How, then, can we identify research problems that will yield results so novel that normal industrial development will be influenced by them rather than overtaking them?

I think one key is to look for ways to unify numerous special cases, to reduce the chaos of idiosyncratic incompatible packagings, and to find good solutions to problems such as correctness and configuration management that are usually ignored – that is, to developed principled models that handle current cases but are better able to generalize to more sophisticated cases.

Here are some examples of interesting research problems:

Resource characterization through metainformation: Suppose that we can associate unforgeable tags with resources by using the World-Wide Web for distribution, <meta> tags for the metainformation, and digital signatures to ensure the integrity of both the resource and the metainformation. The set of properties can be open-ended, so new information can be added as a result of analysis, experience, or manual evaluation. How would this improve our ability to identify appropriate resources, select those of sufficient quality, and compose them into a coalition?

Sufficient correctness: What’s the right way to think about whether a resource coalition is good enough? Given the mutability and transience of resources plus the impracticality of writing a complete requirement before implementation, the traditional binary criterion for correctness isn’t adequate. Better would be an oversight model that defined an envelope of acceptable behavior, monitored the coalition for violations of the envelope, and took corrective action. Even better would be a model that scaled the effort of validation the severity of failure and the degree of manual oversight available. How can we select and apply validation techniques cost-effectively?

Architectural mismatch: The Internet is riddled with resources whose functionality is tempting but whose packagings don’t match.
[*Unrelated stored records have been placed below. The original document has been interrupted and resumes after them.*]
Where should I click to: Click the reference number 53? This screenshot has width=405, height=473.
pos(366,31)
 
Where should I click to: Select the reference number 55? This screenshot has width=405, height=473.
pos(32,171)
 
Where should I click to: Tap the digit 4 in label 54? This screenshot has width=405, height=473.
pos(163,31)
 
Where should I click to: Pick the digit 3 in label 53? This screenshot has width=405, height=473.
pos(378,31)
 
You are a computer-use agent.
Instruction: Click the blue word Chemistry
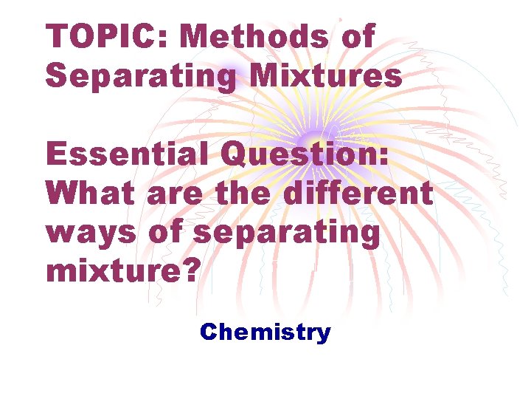click(265, 332)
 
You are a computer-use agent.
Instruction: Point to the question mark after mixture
click(190, 270)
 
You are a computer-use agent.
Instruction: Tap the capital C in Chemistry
click(208, 332)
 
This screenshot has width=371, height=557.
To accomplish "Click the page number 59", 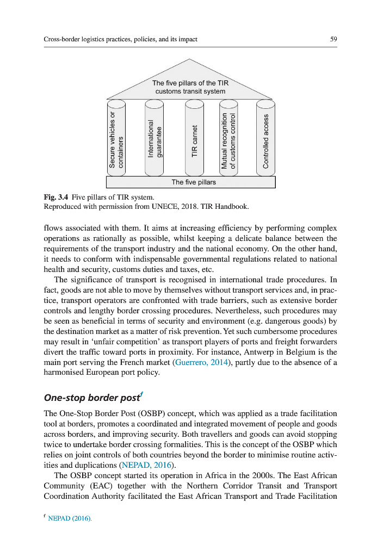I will (x=333, y=39).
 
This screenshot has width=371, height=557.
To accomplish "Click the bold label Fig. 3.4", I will (x=54, y=197).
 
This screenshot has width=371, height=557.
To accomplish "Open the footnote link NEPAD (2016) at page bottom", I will (x=70, y=519).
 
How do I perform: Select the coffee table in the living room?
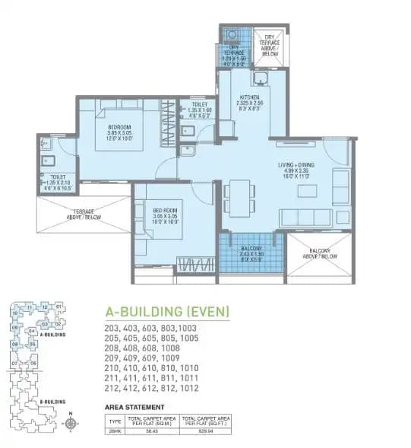308,191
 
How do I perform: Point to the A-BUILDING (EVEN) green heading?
166,311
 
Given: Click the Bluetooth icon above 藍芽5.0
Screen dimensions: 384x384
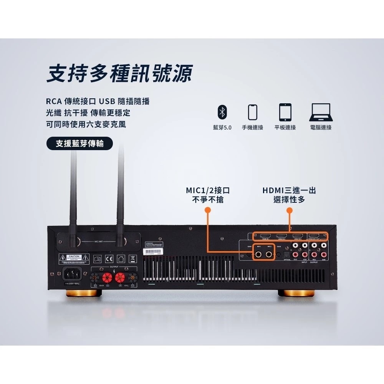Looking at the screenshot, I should (222, 112).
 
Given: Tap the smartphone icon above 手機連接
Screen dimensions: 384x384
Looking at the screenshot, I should (252, 112).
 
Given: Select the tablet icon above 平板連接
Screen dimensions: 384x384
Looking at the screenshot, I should (285, 112).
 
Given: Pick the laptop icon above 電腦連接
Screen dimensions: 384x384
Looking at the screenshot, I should (320, 112).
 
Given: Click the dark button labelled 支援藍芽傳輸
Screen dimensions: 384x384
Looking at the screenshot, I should (79, 144).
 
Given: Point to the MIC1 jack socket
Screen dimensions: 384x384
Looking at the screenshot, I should (259, 254).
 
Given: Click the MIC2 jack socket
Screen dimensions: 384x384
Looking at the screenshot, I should (270, 254).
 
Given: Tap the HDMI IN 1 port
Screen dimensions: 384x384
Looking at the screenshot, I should (265, 236).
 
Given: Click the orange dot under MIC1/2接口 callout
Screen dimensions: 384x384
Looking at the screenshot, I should (208, 210).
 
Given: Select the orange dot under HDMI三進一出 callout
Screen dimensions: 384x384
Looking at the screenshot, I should (290, 210).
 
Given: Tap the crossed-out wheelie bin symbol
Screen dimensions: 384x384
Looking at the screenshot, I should (132, 258).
What techniques can be used to close the gap?

Configuration management: One of the most severe sources of lost time on modern computers appears to be encountering inconsistent versions of components. Special programs are available to clean up some specific types of inconsistency (e.g., conflict catchers), but they aren’t entirely reliable. The mutability and transience of resources on the Internet make a solution even more essential. Could improved metainformation allow a breakthrough?

These views have emerged over several years and crystallized during my recent term as a Fellow of the Center for Innovation in Learning at Carnegie Mellon. Previous discussions with colleagues in the Carnegie Mellon School of Computer Science, especially David Garlan and other members of the Composable Software Group, have laid the groundwork. Vic Vyssotsky encouraged me to think about large software as more like city planning than like product manufacture.
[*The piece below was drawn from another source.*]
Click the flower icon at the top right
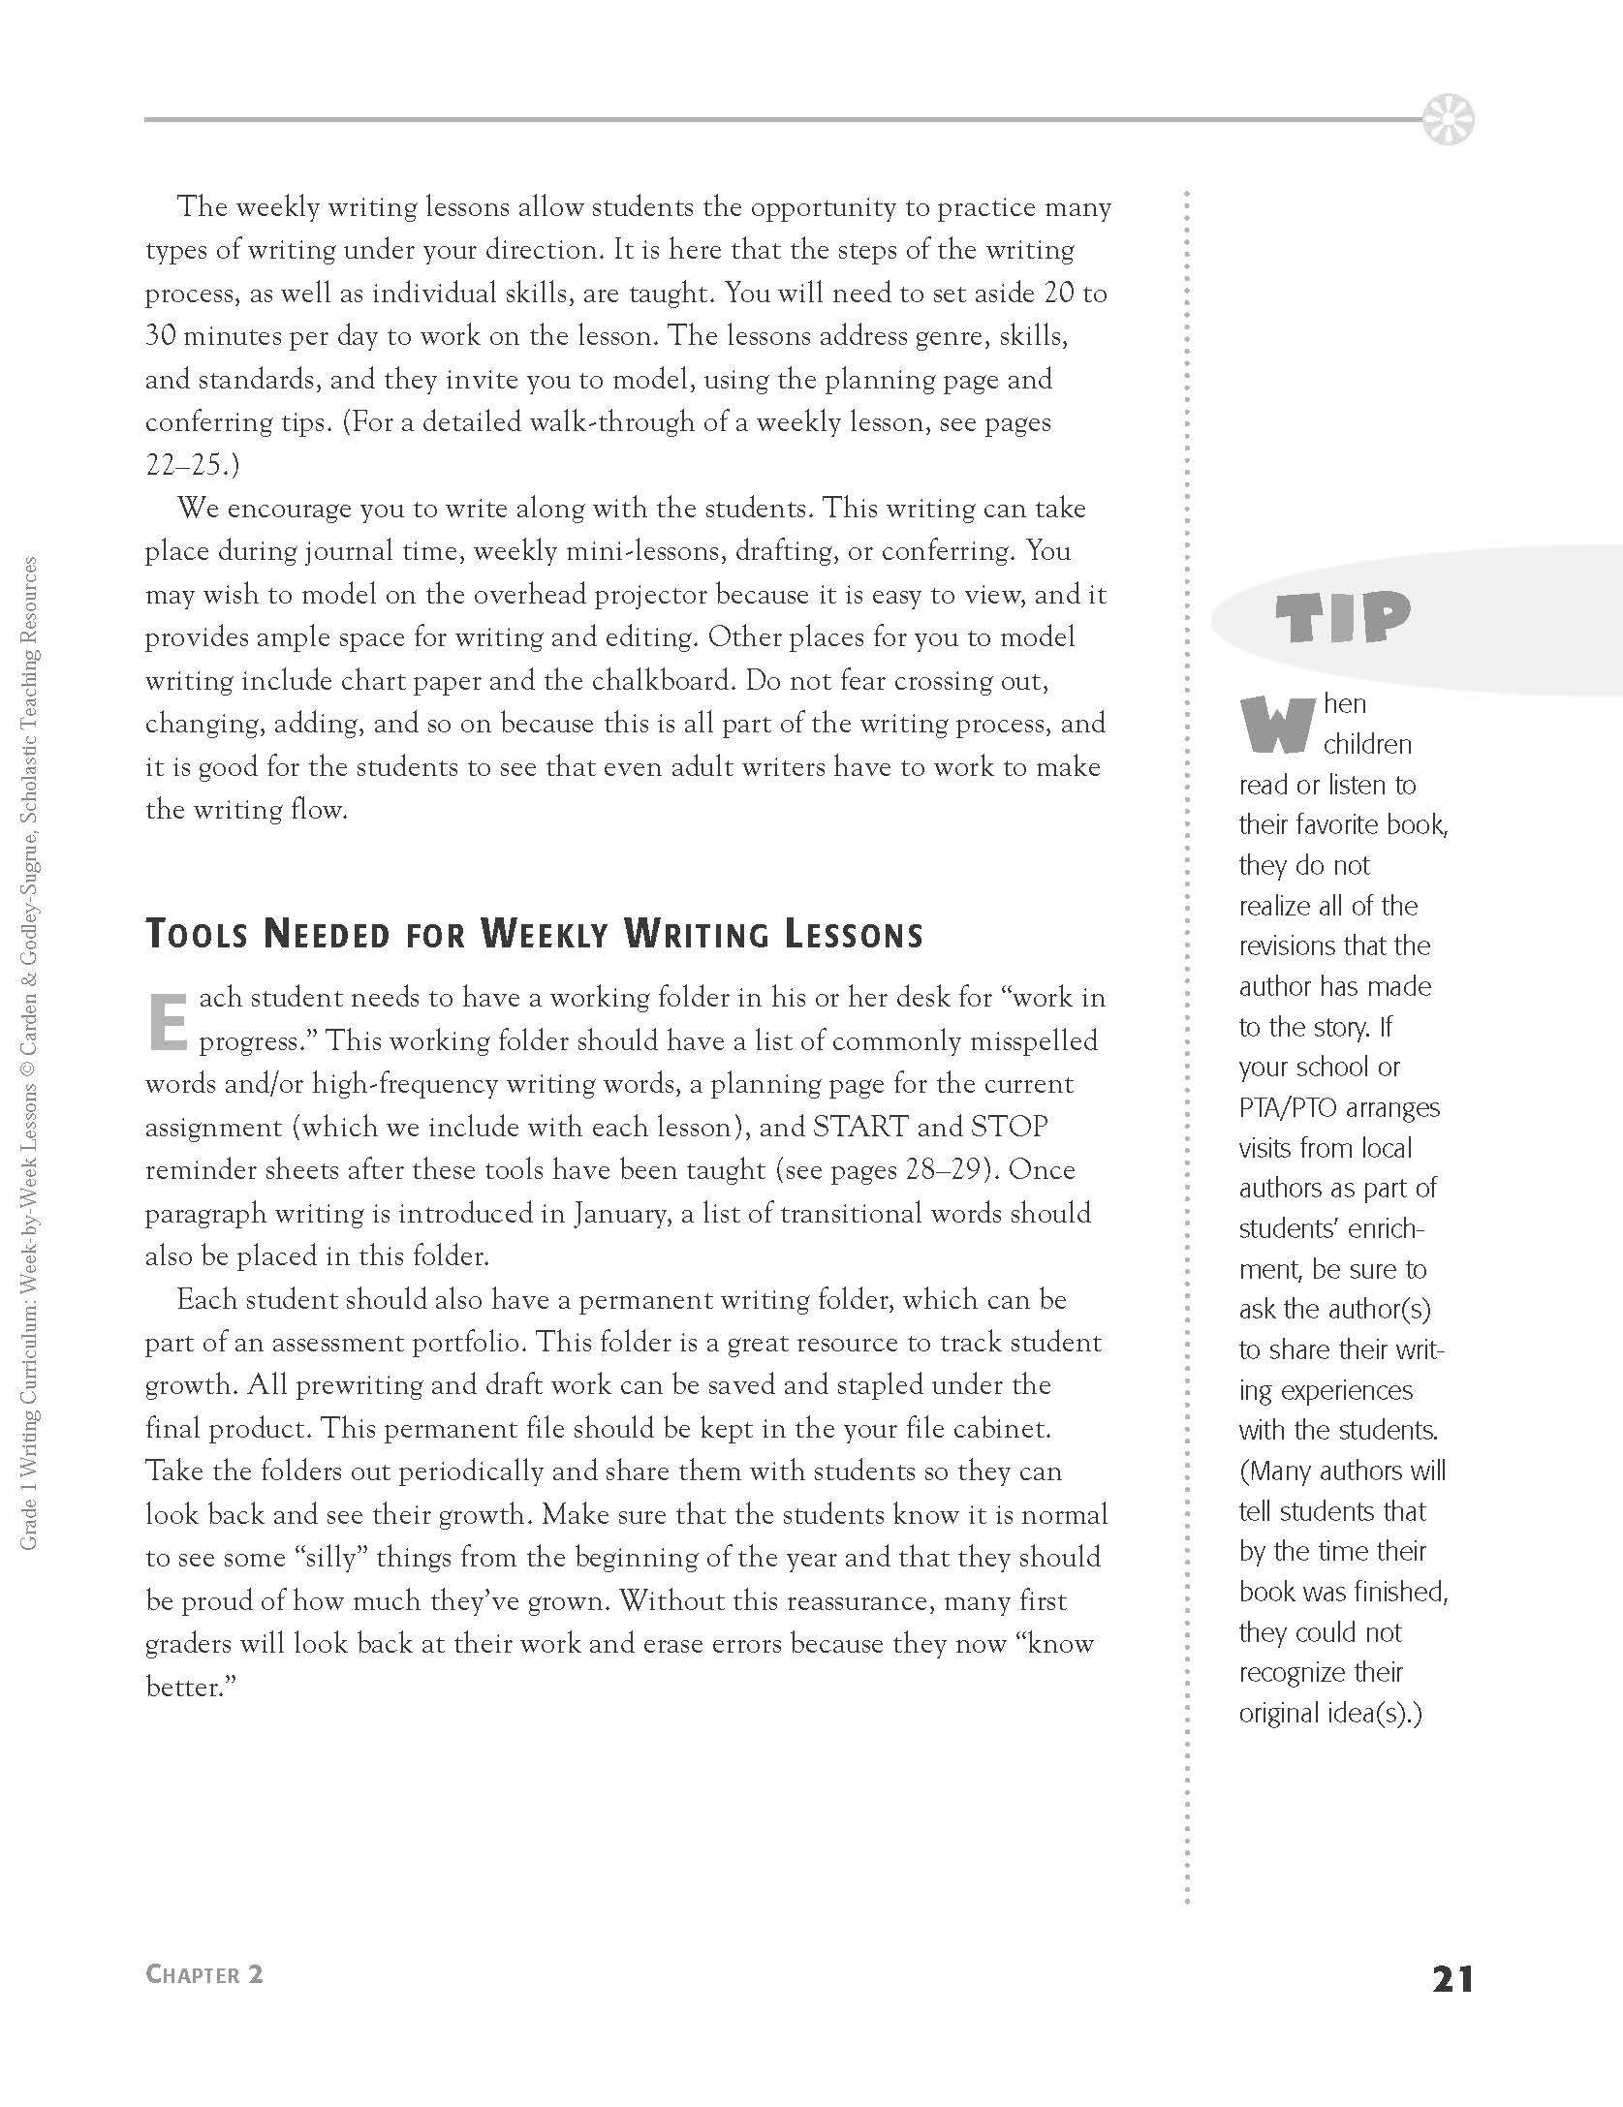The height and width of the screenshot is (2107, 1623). tap(1449, 120)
[MiDr88] Mark S. Miller and K. Eric Drexler. "Markets and Computation: Agoric Open Systems". In B.A. Huberman (eD), The Ecology of Computation, Elsevier Science Publishers, 1988.

[Ock98] John Ockerbloom. Mediating Among Diverse Data Formats. PhD Thesis, Computer Science Department, Carnegie Mellon University, 1998.

[Shaw95] Mary Shaw. "Architectural Issues in Software Reuse: It’s not the Functionality, it’s the Packaging." Proc. Symposium on Software Reuse 1995.

[Shaw96] Mary Shaw. "Truth vs Knowledge: The Difference Between What a Component Does and What We Know It Does" Proc. 8th International Workshop on Software Specification and Design, March 1996.

[Wie95] Gio Wiederhold. Mediation in Information Systems. ACM Computing Surveys. 27(2):265-267, June 1995.